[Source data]
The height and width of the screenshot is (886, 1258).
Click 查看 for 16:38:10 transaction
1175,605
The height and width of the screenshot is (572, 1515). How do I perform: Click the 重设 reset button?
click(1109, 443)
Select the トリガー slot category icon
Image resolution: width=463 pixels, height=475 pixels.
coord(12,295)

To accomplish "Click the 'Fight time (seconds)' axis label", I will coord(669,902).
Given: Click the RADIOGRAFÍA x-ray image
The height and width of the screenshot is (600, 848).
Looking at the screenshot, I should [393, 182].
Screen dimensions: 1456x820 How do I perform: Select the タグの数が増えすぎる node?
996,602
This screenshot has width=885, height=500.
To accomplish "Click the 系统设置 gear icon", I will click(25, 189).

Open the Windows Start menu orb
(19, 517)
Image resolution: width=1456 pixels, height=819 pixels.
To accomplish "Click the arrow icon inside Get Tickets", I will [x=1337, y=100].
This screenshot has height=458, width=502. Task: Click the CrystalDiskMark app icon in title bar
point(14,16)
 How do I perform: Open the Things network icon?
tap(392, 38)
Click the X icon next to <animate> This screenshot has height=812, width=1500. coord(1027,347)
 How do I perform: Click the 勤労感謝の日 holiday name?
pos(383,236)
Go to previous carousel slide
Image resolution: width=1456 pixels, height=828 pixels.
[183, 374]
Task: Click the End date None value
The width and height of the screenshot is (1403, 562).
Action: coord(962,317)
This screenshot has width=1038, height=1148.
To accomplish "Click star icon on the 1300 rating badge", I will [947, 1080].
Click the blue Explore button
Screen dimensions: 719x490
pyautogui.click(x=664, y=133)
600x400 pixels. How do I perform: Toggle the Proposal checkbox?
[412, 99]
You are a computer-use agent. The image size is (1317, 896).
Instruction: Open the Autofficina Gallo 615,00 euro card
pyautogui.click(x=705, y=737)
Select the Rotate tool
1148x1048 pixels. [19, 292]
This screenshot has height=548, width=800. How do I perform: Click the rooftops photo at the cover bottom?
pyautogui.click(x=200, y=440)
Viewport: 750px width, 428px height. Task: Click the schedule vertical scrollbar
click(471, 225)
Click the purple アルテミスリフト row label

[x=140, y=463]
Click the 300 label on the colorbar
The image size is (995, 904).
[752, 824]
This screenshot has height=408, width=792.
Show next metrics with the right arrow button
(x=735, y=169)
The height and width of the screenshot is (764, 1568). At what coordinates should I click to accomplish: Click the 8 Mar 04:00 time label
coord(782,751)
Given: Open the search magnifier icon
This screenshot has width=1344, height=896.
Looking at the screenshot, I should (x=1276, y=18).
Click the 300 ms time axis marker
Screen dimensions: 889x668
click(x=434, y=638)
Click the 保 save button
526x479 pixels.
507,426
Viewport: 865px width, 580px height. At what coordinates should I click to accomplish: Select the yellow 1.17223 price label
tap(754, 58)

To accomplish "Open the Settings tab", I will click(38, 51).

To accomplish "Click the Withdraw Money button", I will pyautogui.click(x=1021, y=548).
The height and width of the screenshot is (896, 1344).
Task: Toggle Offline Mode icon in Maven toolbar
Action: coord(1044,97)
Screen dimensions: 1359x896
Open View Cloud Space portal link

▶ [Problem to solve]
Copy the data lines from the one containing "This screenshot has height=458, width=502." through the one containing "will [947, 1080].", inclusive, reproducing them verbatim.

▶ [Written reply]
This screenshot has height=458, width=502. Task: Click the CrystalDiskMark app icon in title bar
point(14,16)
 How do I perform: Open the Things network icon?
tap(392, 38)
Click the X icon next to <animate> This screenshot has height=812, width=1500. coord(1027,347)
 How do I perform: Click the 勤労感謝の日 holiday name?
pos(383,236)
Go to previous carousel slide
Image resolution: width=1456 pixels, height=828 pixels.
[183, 374]
Task: Click the End date None value
The width and height of the screenshot is (1403, 562).
Action: coord(962,317)
This screenshot has width=1038, height=1148.
To accomplish "Click star icon on the 1300 rating badge", I will [947, 1080].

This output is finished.